Well, by some miracle, we learn all of these things. A lot of the time it’s implicit, which is believed to be a great way to learn something if you want it to stick. But sometimes the things we learn and the actions expected of us don’t match, which really sparked my curiosity in the first place. In cricket, we train in an enclosed environment with a carpet-covered pitch and a range of bowlers or machines or throwers delivering the ball. Now, even for the least experienced cricketers, it’s pretty clear that this is not what a game looks like. It’s deconstructed, decontextualised and frankly quite simplistic, but when you need to train six teams with twelve players each and limited space, it’s a very convenient method of training. There are some positives: you don’t have to chase the ball (unless you hit it back out of the net) and there’s usually quite a bit of variety because each person is unique. Funnily enough, despite the vivid description above highlighting how many decisions are made in a split second, there is no element of decision making. There are rarely goals, and even when there are, it’s to imaginary field settings with a net stopping the ball a metre away from you. Doesn’t really sound like the playground for implicit learning, does it?

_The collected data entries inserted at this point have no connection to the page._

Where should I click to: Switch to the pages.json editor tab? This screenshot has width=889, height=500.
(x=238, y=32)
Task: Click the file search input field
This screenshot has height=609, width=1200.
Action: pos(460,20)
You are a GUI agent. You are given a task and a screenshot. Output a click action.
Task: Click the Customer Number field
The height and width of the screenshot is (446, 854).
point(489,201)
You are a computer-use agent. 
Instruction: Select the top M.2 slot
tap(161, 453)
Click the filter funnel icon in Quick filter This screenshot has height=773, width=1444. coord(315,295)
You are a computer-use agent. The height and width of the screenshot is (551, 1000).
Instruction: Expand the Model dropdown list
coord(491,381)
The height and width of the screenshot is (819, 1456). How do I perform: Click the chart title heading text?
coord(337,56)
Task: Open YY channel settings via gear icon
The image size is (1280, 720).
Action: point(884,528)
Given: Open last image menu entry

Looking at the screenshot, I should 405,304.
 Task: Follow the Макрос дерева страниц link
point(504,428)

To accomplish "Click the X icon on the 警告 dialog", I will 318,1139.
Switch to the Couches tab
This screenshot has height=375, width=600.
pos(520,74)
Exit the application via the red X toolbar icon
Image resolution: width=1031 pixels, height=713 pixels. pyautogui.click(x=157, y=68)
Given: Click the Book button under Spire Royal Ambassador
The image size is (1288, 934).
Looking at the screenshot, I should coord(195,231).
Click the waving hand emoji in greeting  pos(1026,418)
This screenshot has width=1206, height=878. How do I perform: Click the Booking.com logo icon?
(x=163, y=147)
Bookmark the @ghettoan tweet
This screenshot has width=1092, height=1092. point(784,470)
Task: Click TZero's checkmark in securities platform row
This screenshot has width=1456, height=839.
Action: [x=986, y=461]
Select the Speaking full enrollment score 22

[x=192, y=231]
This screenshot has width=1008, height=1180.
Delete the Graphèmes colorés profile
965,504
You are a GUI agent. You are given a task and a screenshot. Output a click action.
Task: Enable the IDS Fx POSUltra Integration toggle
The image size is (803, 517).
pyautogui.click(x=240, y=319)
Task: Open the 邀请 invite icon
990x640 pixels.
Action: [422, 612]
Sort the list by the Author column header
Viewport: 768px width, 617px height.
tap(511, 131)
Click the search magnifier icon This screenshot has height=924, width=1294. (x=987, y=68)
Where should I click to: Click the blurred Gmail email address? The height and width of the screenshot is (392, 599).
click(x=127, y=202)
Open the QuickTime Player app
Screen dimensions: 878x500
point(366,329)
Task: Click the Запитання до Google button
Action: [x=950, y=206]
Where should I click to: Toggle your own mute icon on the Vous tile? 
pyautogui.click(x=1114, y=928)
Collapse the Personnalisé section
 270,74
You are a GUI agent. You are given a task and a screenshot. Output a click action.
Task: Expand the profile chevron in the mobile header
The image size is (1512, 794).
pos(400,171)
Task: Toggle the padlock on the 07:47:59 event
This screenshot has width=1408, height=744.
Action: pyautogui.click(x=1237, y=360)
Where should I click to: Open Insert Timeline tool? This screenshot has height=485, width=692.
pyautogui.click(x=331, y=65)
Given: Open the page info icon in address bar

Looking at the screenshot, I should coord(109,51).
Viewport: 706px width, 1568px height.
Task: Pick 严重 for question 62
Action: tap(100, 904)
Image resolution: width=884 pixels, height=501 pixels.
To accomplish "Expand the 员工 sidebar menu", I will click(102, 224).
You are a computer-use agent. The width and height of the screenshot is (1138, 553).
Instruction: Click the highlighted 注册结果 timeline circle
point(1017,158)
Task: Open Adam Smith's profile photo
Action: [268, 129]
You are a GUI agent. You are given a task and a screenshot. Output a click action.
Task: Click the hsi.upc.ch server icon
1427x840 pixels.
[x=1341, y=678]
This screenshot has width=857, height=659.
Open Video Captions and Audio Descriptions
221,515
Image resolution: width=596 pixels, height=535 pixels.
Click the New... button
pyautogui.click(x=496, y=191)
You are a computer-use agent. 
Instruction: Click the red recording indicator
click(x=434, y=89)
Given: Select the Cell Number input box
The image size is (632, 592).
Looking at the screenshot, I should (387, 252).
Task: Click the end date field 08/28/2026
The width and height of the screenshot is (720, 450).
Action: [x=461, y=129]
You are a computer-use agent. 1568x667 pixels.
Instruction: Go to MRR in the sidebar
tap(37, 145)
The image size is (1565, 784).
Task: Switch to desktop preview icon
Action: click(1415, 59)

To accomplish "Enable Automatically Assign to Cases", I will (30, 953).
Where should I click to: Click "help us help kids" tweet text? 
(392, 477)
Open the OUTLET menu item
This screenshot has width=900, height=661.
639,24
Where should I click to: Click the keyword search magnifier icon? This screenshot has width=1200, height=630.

A turf pitch, a whole field and people willing to chase the ball down aren’t realistic resources for the average cricket club, but that doesn’t mean that we have to settle for anything less than a good challenge. It just takes a bit of planning and creativity, maybe even time. Something we definitely need to do as cricketers is get better at identifying the things we cannot do (yet) and exposing ourselves to it at training. In a sport where one mistake can mean sitting on the sideline for hours, we’re not the best when it comes to accepting failure. My training sessions are spent coaxing kids into exploring, into being curious again, and finding something they suck at right now. It’s probably the opposite to the ‘feel good’ hit out sessions they’re used to having, where a machine feeds them almost the same ball over and over again and they play the same shot. But we already know that doesn’t help because it creates a different movement to what the game asks of us. We might be stuck in enclosed environments, but we can still convince real bowlers to hit different targets (which develops their skills too!) and learn to adapt to that variability. For the decision making try restricting where the ball can be hit to, and watch them get creative. It’s difficult to tell where the ball is going, but batters can still be encouraged to score runs by including visual cues in the net like pegs or markers. Ideally, you don’t want to get to the game on the weekend and see something you’ve never seen before, so search for it! And whenever you can get out the field, take your bat and gloves, and use the space around you.


Play.

Explore.

Learn.

We’re all curious creatures at the end of the day.